El incendio se produce una semana después de la aparición del primer caso de COVID-19 en Moria, y un día después de que las autoridades sanitarias confirmasen que entre las 2.000 personas que tuvieron contacto con el paciente, 35 dieron positivo en la prueba y debían ser aisladas. De todas estas personas, solo una presentaba síntomas.

La situación provocó enfrentamientos al interior del campo y el inicio del fuego, en medio de exigencias de los residentes para que se les permita salir.

Debido a los fuertes vientos, las llamas se propagaron con rapidez y arrasaron prácticamente todo, especialmente los contenedores y carpas.

El encargado gubernamental para los campos de refugiados, Manos Logothetis, afirmó que el campo ha sido totalmente evacuado y que ahora el reto es buscar alojamiento para las 13.000 personas que lo habitaban.

Increíblemente el primer ministro griego, Kyriakos Mitsotakis, advirtió que "no tolerará la violencia". Echando la culpa a los refugiados y habilitando la represión policial dijo "Reconozco que las condiciones son difíciles.

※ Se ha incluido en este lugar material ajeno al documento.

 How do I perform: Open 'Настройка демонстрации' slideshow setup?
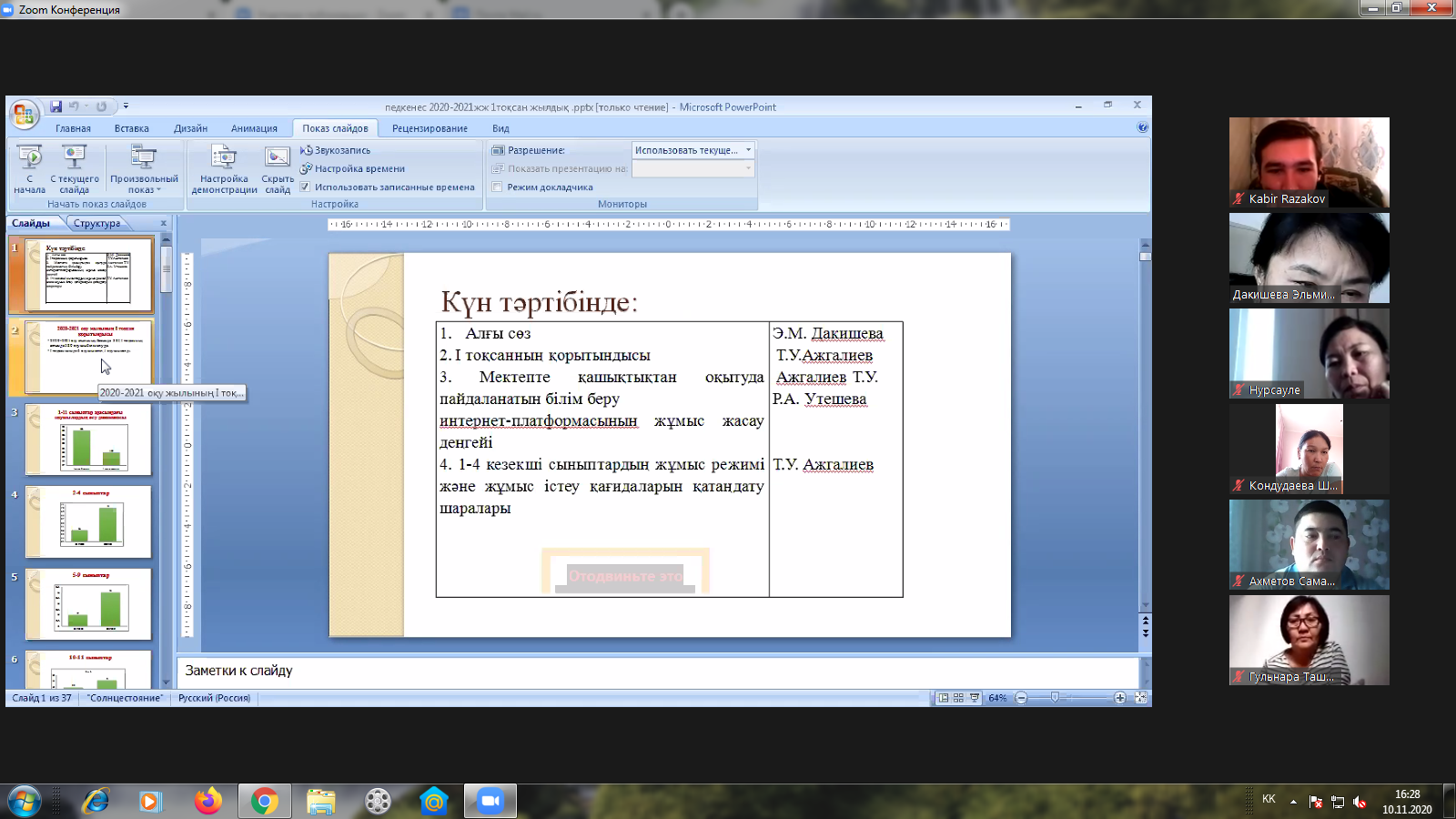pyautogui.click(x=224, y=158)
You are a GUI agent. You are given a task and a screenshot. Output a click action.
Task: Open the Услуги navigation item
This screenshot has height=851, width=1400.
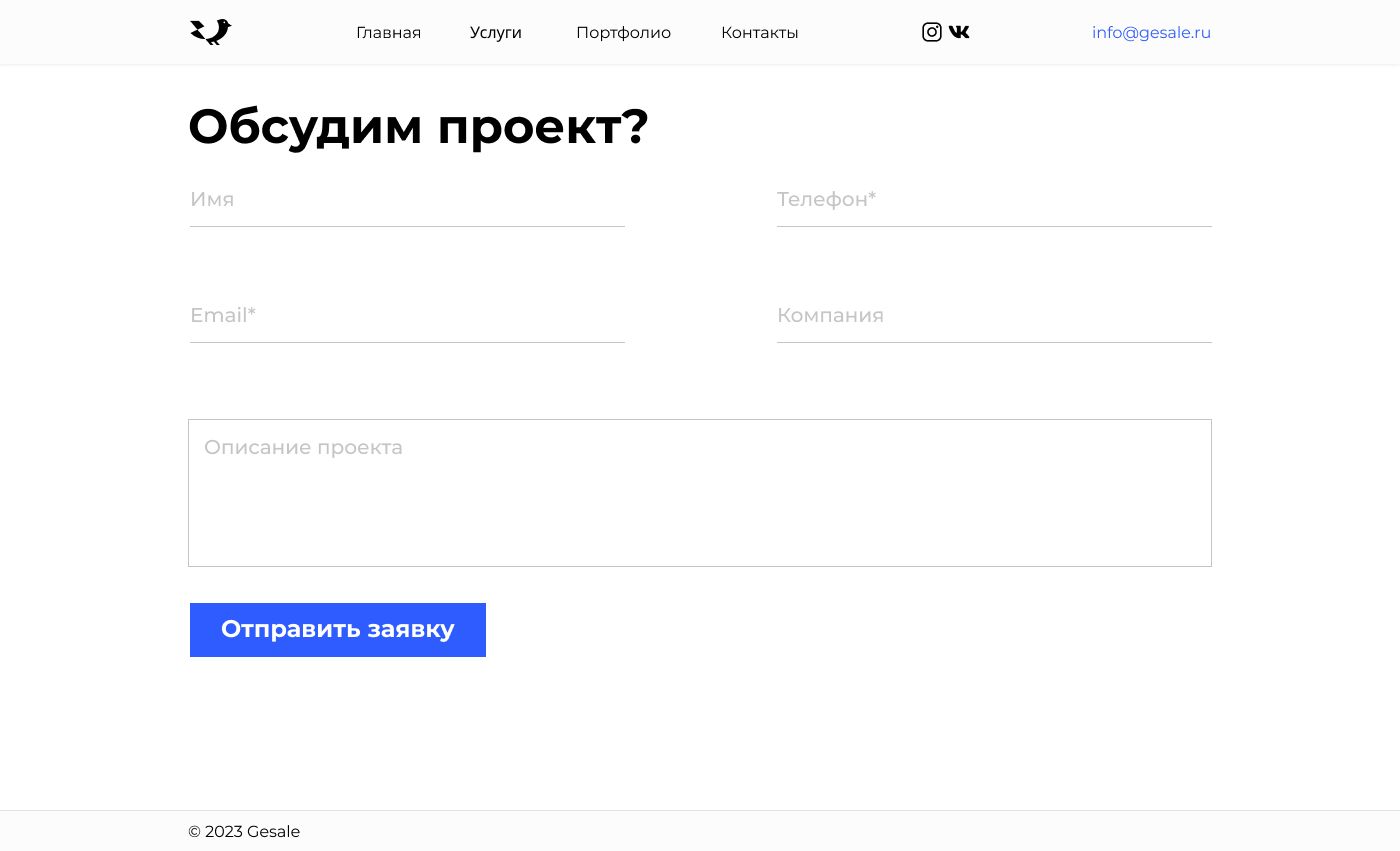496,33
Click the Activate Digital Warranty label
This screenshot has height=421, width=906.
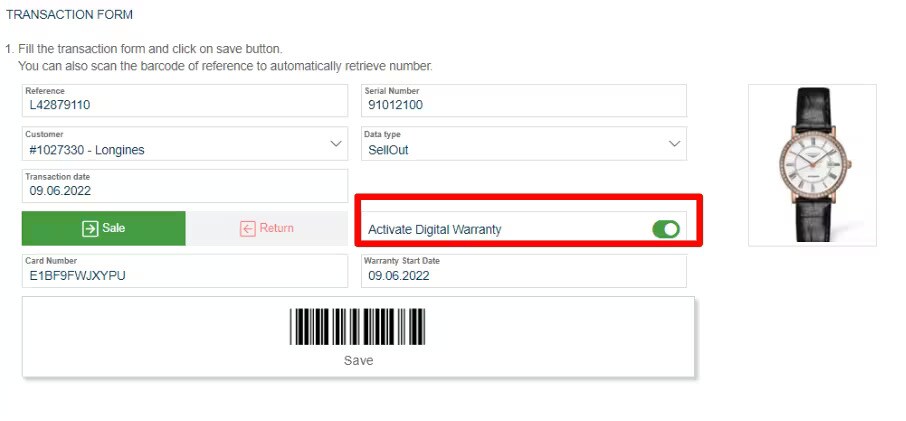tap(435, 229)
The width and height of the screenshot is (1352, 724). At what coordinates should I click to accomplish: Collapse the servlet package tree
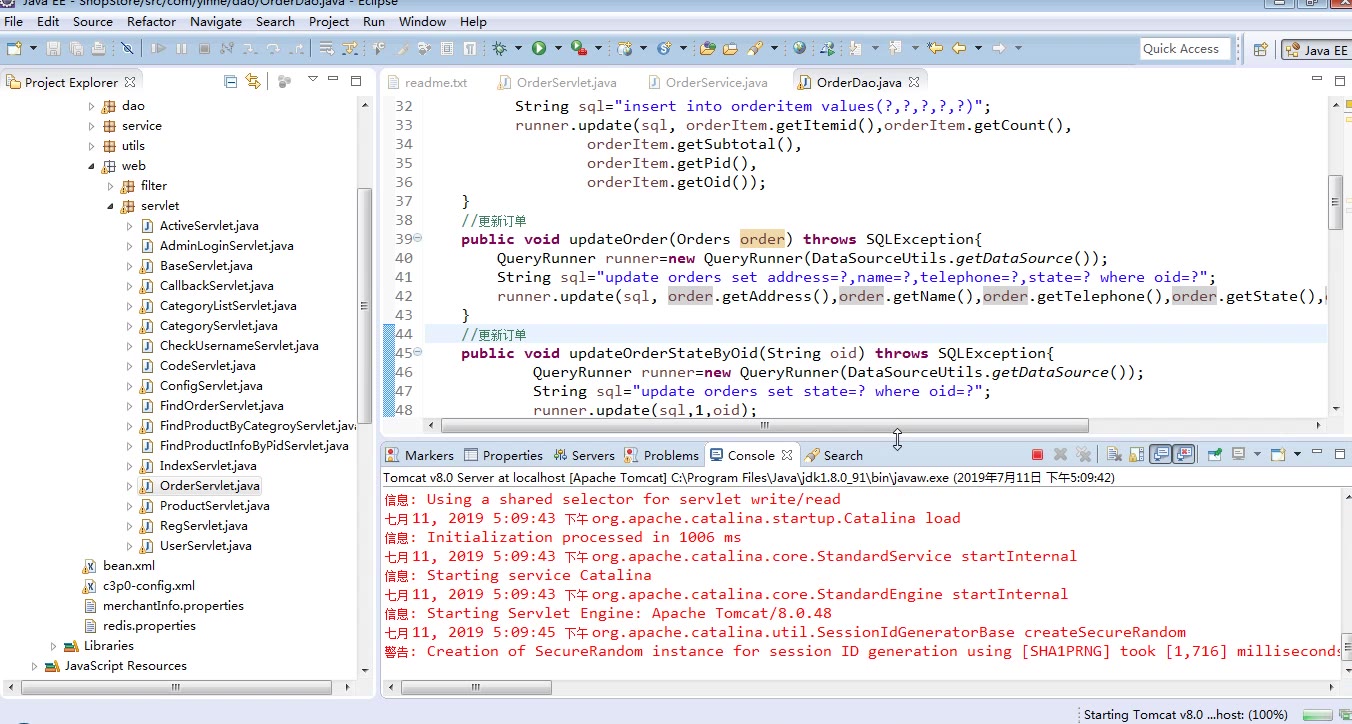[111, 206]

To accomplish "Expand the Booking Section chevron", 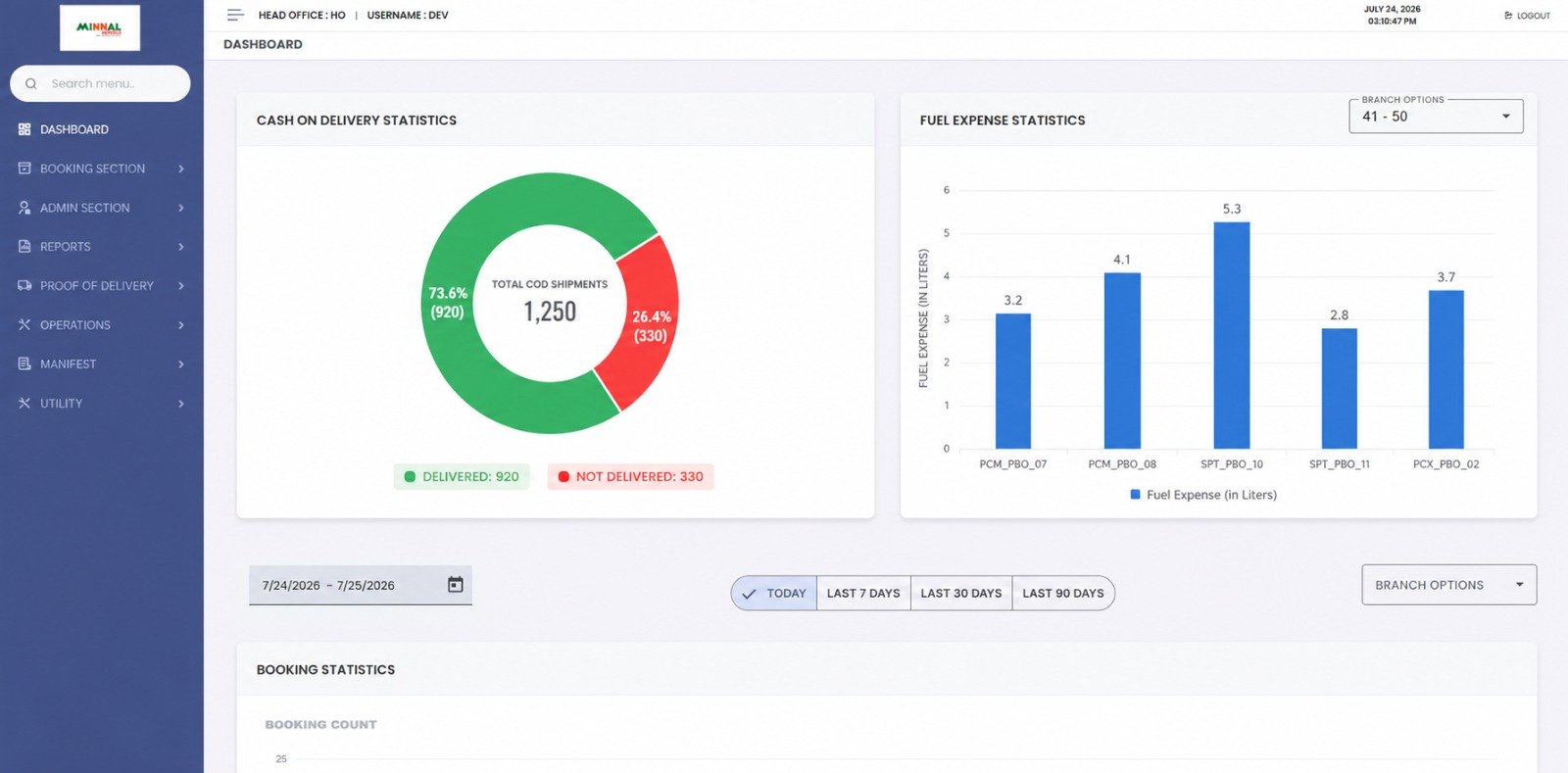I will (181, 169).
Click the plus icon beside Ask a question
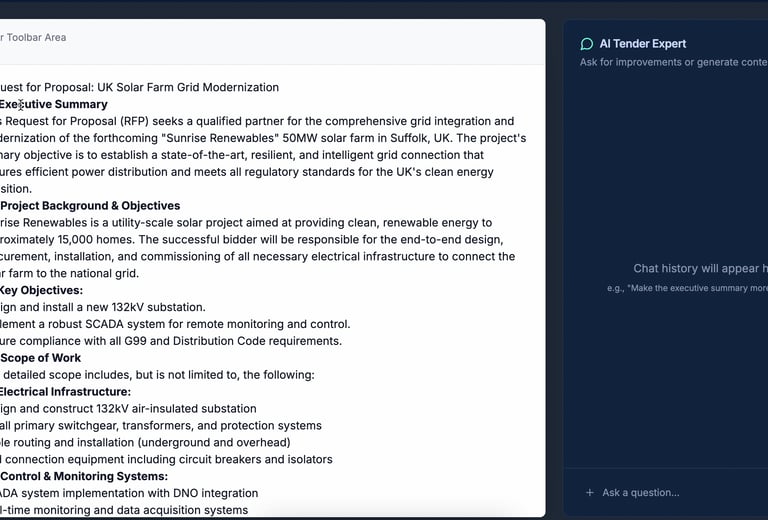 [590, 493]
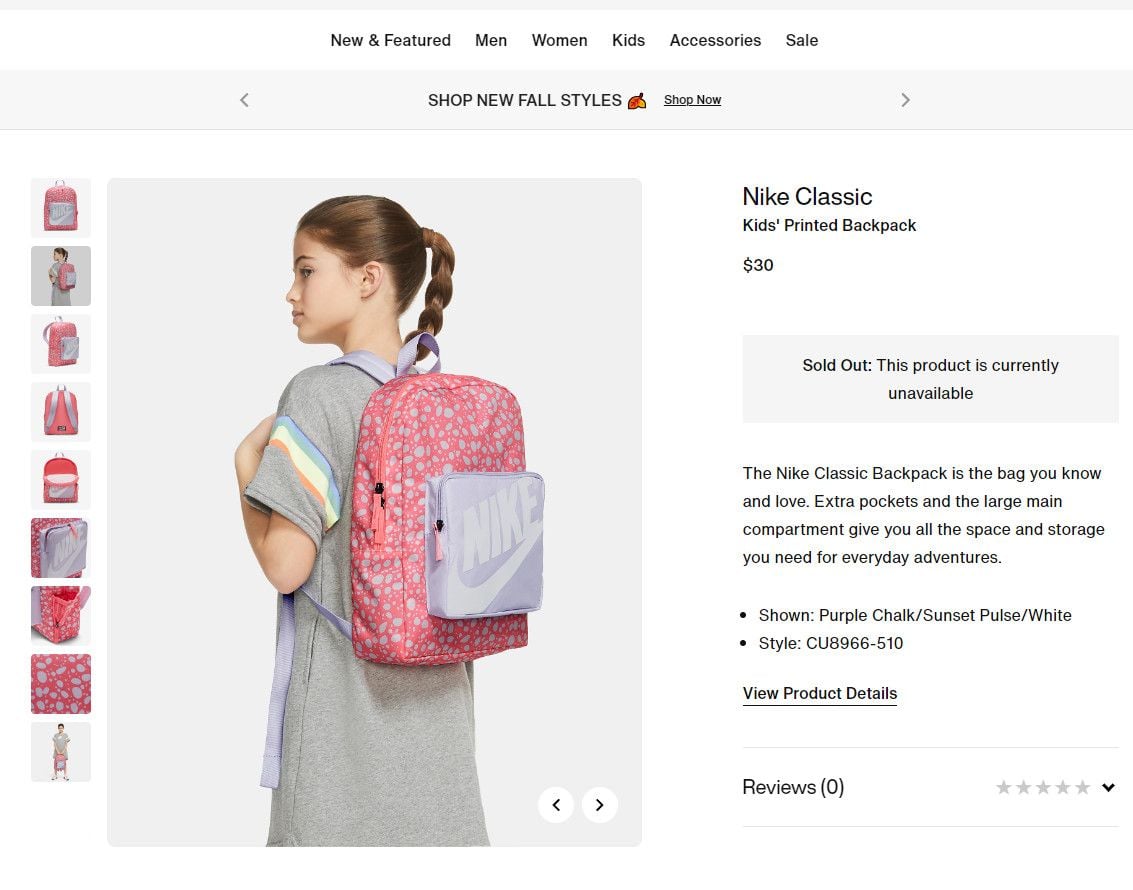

Pero no pueden justificar reacciones violentas a controles sanitarios, tampoco disturbios de esta envergadura".

Lo dijo mientras miles de personas huían hacia la capital, Mitilene, y la policía bloqueaba el acceso a la ciudad con la intención de reprimir a los refugiados que ahora quedaron sin un techo y expuestos a todo tipo de padecimientos.

Muchas organizaciones humanitarias llevan meses advirtiendo de que, debido a las pésimas condiciones sanitarias, Moria es un polvorín y desde hace tiempo exigen que como mínimo se evacue a toda la población vulnerable.

La portavoz de Human Rights Watch (HRW) en Grecia, Eva Cossé, afirmó que el incendio "no es una sorpresa cuando se tiene a 12.000 personas encerradas en un lugar diseñado para 3.000, bajo estricto bloqueo. Incendio provocado o no, esto podría haberse evitado".

En un comunicado conjunto Oxfam Intermón y el Consejo Griego para los Refugiados destacaron que se trata de una "tragedia totalmente evitable", consecuencia de años de "una respuesta equivocada de la UE y sus estados miembros a la llegada de personas que huyen del conflicto y la persecución".

Ahora tanto el Gobierno griego como de los principales países europeos han salido a lamentarse de la situación, sin embargo son responsables de la larga cadena de padecimientos de cientos de miles de personas que llegaron en los últimos años a Europa huyendo de la situación en sus países.
Los países imperialistas europeos, junto a EE. UU. y distintas potencias regionales hay propiciado guerras en África y Medio Oriente y han saqueado los recursos de sus países durante años, sumiéndolos en la mayor de las miserias. De esto huyeron familias enteras sorteando las mafias y las redes de trata, primero a través de la ruta balcánica que era relativamente más segura y, una vez que Europa la cerrara con la ayuda de Turquía (que recibió miles de millones de euros a cambio), vía el Mediterráneo que se convirtió en una verdadera tumba para los migrantes.
Aquellos que podían llegar a Europa terminaban hacinados en campos como el de Moria, o en el mejor de los casos trabajando en condiciones de alta precarización (cuando no de semiesclavitud), rodeados de un clima de odio y racismo. Ese fue el sentimiento diseminado por todos los gobiernos europeos, cediendo a la demagogia antiinmigrante de las derechas locales que se fortalecieron en los últimos años.

El incendio en el campo de Moria, no es más que el último símbolo de la brutalidad de la política de los gobiernos europeos hacia los inmigrantes.